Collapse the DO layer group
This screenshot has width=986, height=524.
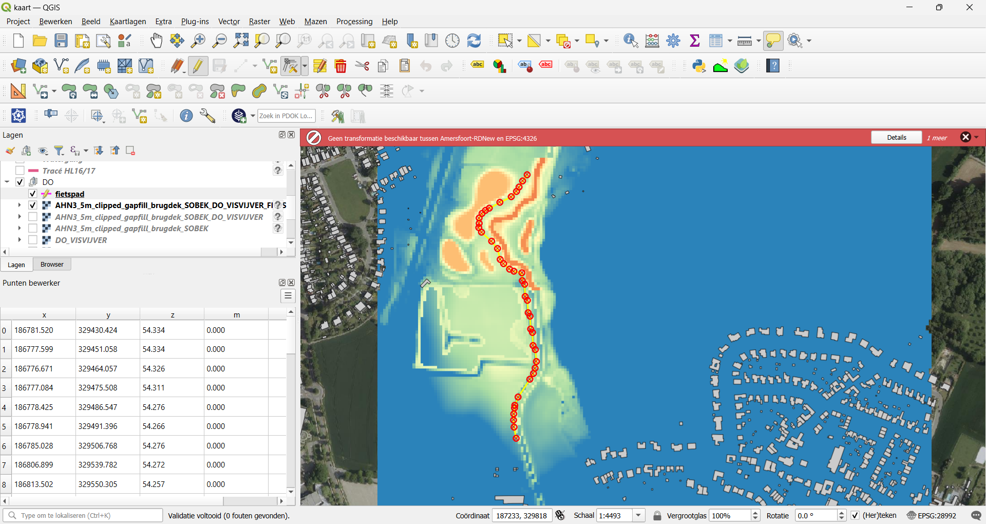pos(7,182)
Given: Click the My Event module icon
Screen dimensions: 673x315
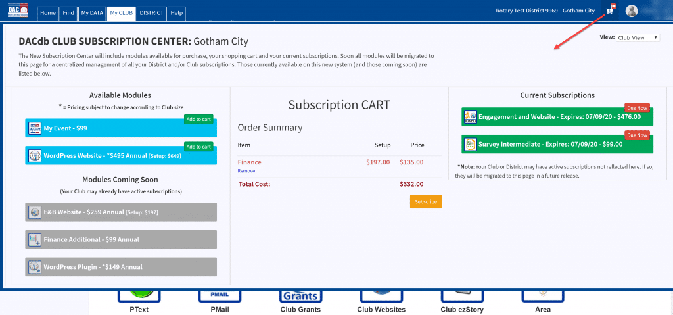Looking at the screenshot, I should coord(35,128).

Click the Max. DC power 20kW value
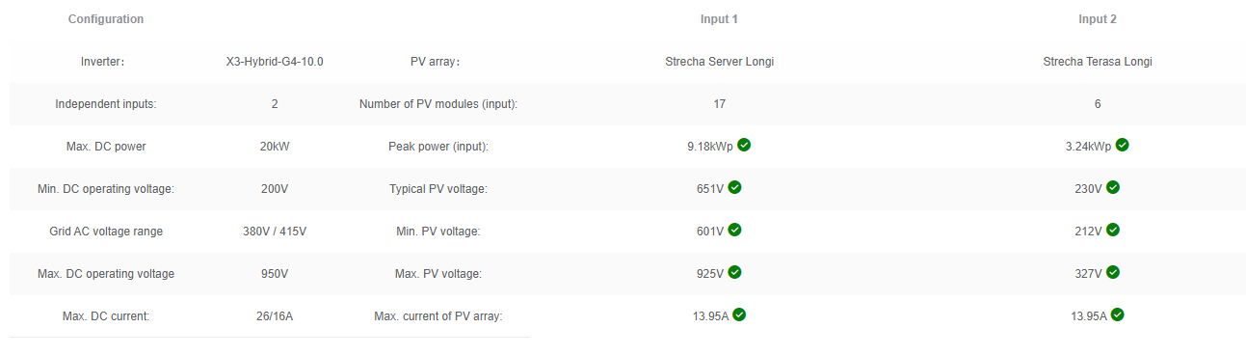275,147
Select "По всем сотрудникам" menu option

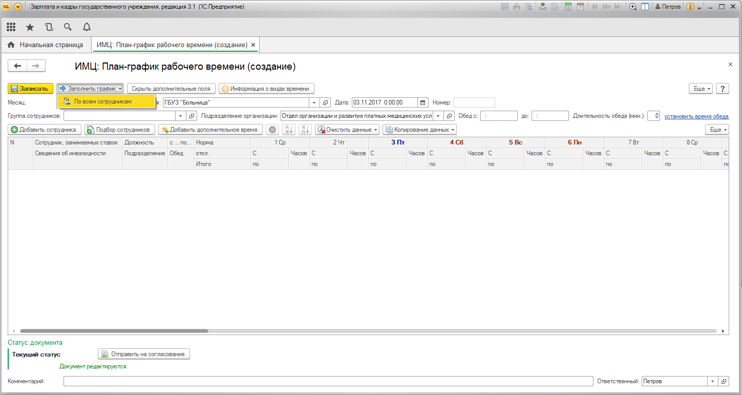click(102, 101)
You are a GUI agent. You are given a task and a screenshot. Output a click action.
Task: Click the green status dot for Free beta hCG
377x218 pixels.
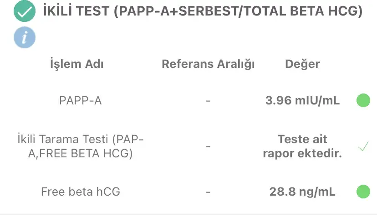click(x=363, y=192)
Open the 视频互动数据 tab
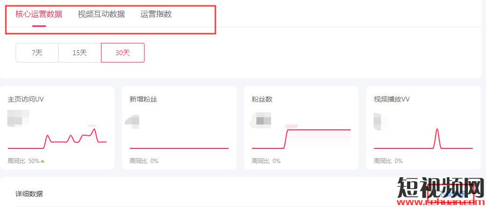 coord(101,14)
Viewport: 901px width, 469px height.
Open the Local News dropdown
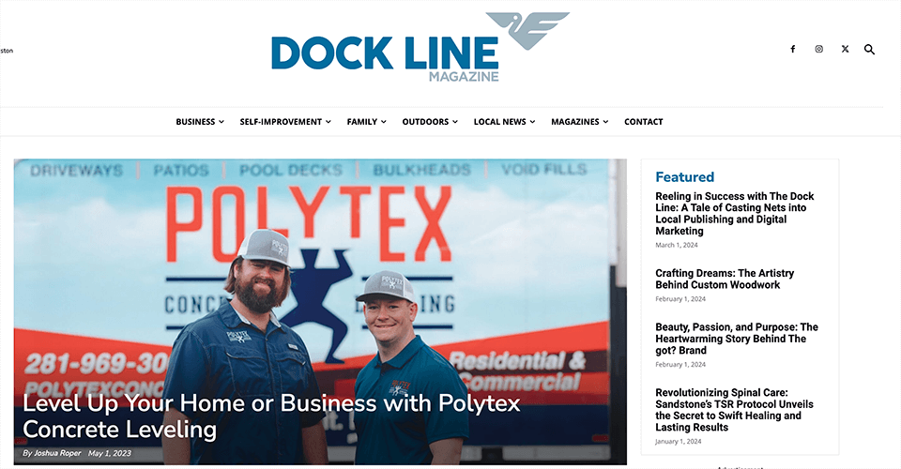click(504, 122)
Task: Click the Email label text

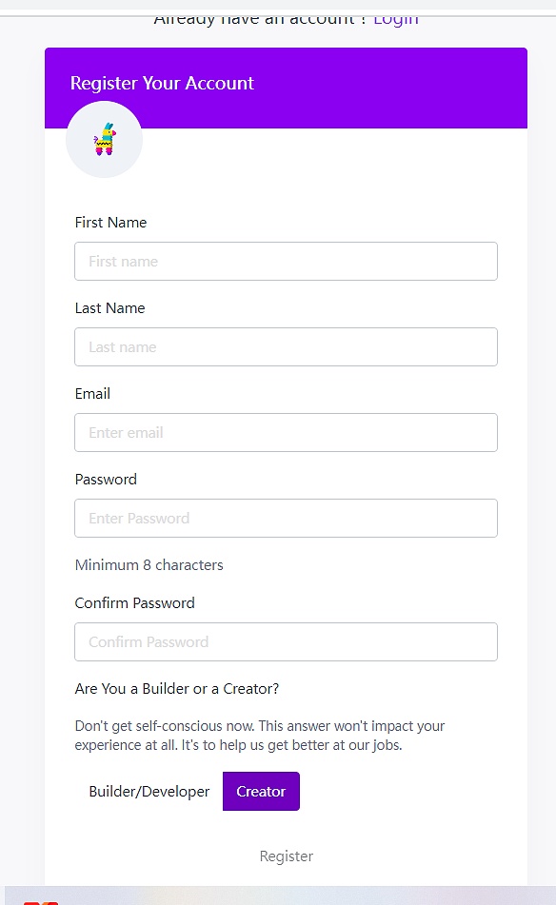Action: coord(92,394)
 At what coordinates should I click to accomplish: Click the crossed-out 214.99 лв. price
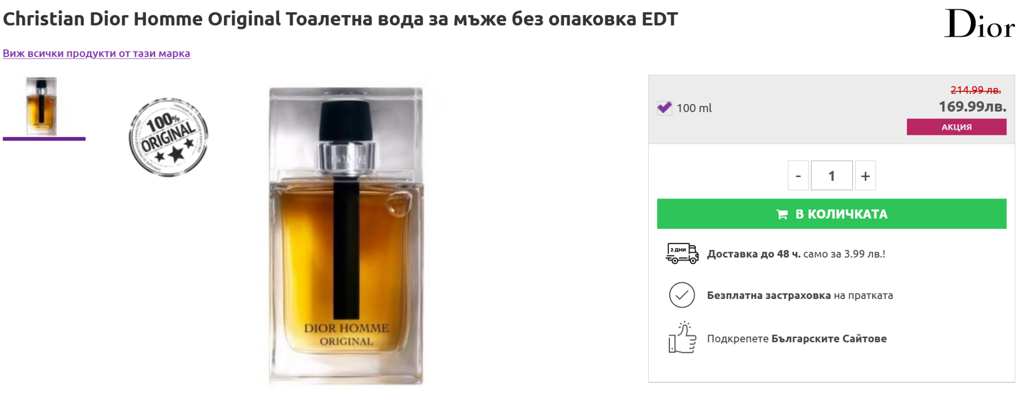pos(975,90)
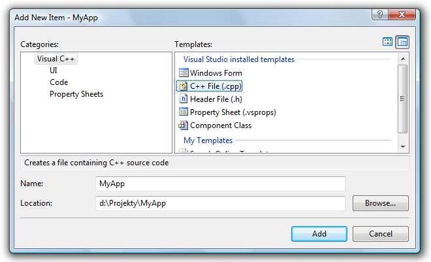Switch templates to small icons view

[x=402, y=42]
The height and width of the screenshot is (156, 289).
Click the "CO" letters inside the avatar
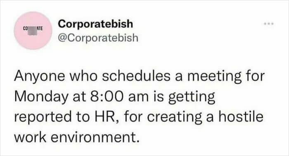[x=25, y=28]
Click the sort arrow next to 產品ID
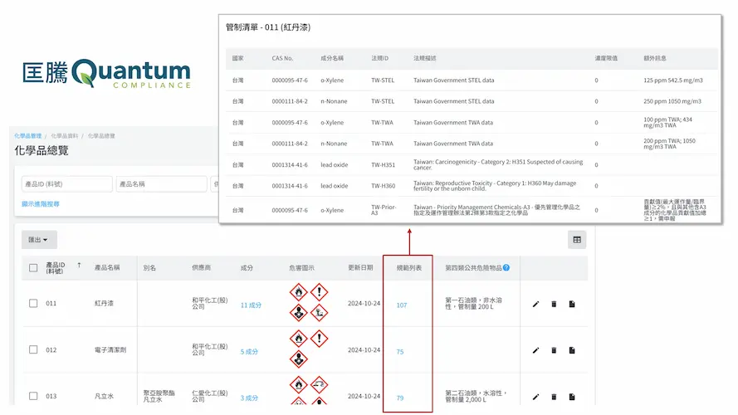Viewport: 738px width, 415px height. point(80,266)
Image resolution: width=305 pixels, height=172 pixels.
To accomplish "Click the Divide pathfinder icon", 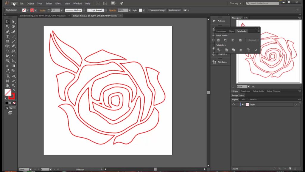I will [x=218, y=50].
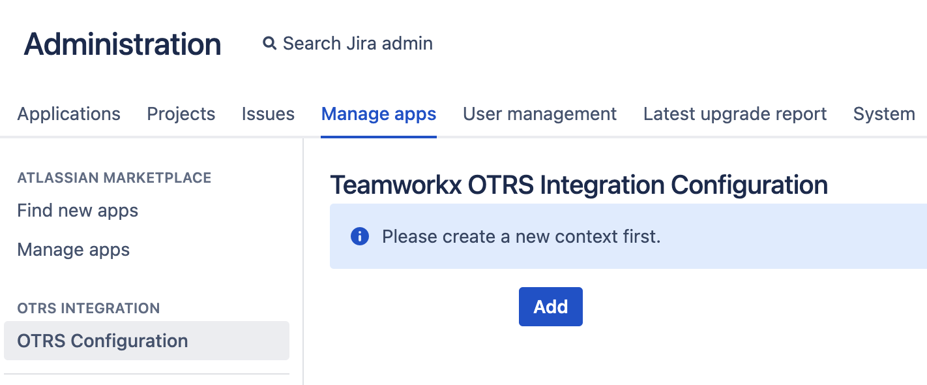This screenshot has width=927, height=385.
Task: Select OTRS Configuration sidebar item
Action: (147, 341)
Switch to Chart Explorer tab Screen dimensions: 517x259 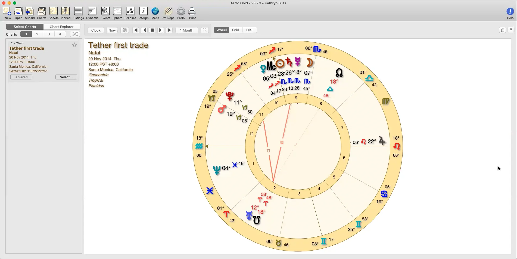pyautogui.click(x=61, y=27)
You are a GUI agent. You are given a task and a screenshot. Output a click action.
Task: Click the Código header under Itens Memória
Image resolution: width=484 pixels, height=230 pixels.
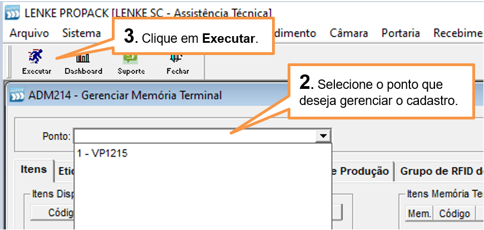pos(455,213)
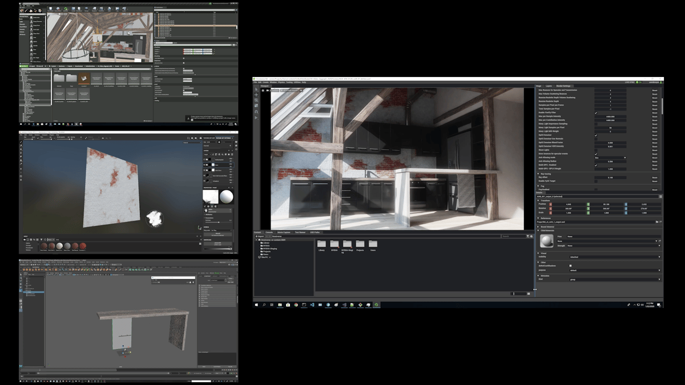This screenshot has height=385, width=685.
Task: Click Reset next to Samples per Pixel per Frame
Action: click(655, 105)
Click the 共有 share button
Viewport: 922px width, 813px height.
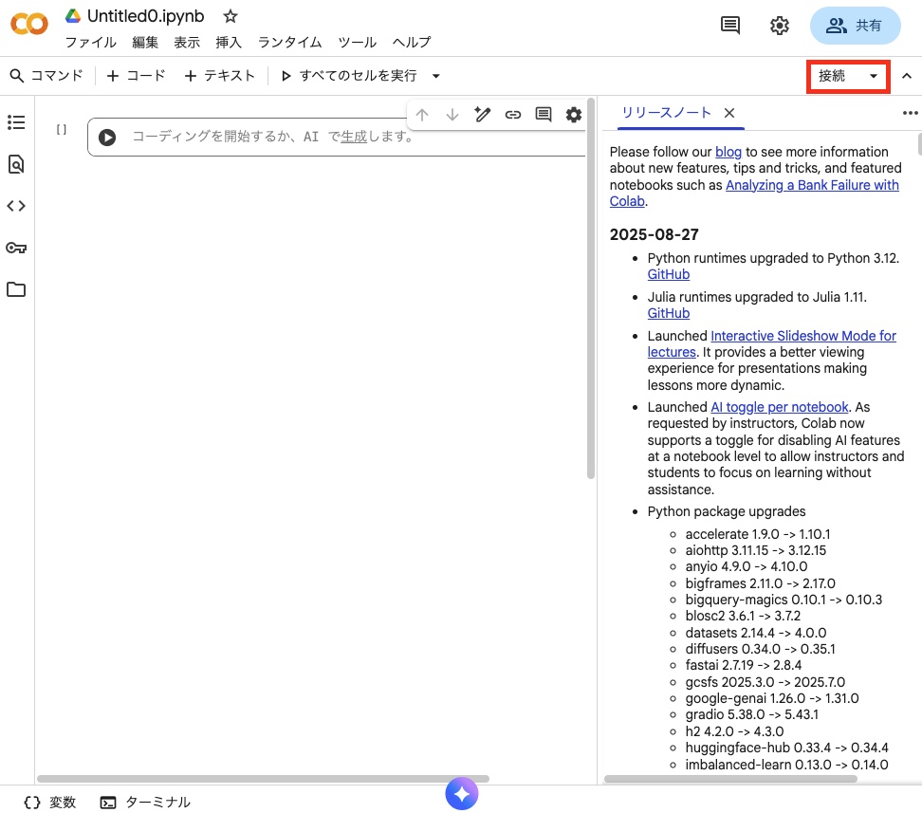(855, 26)
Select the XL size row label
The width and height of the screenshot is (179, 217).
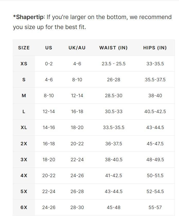24,128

□ □ □ □

• Activity
For this exercise, set down exactly the lines that run from the line holding "Click the 共有 share button" to the last line of the records above; include both end lines and omit pictures.

• Exercise output
Click the 共有 share button
Viewport: 922px width, 813px height.
(855, 26)
Select the XL size row label
The width and height of the screenshot is (179, 217).
24,128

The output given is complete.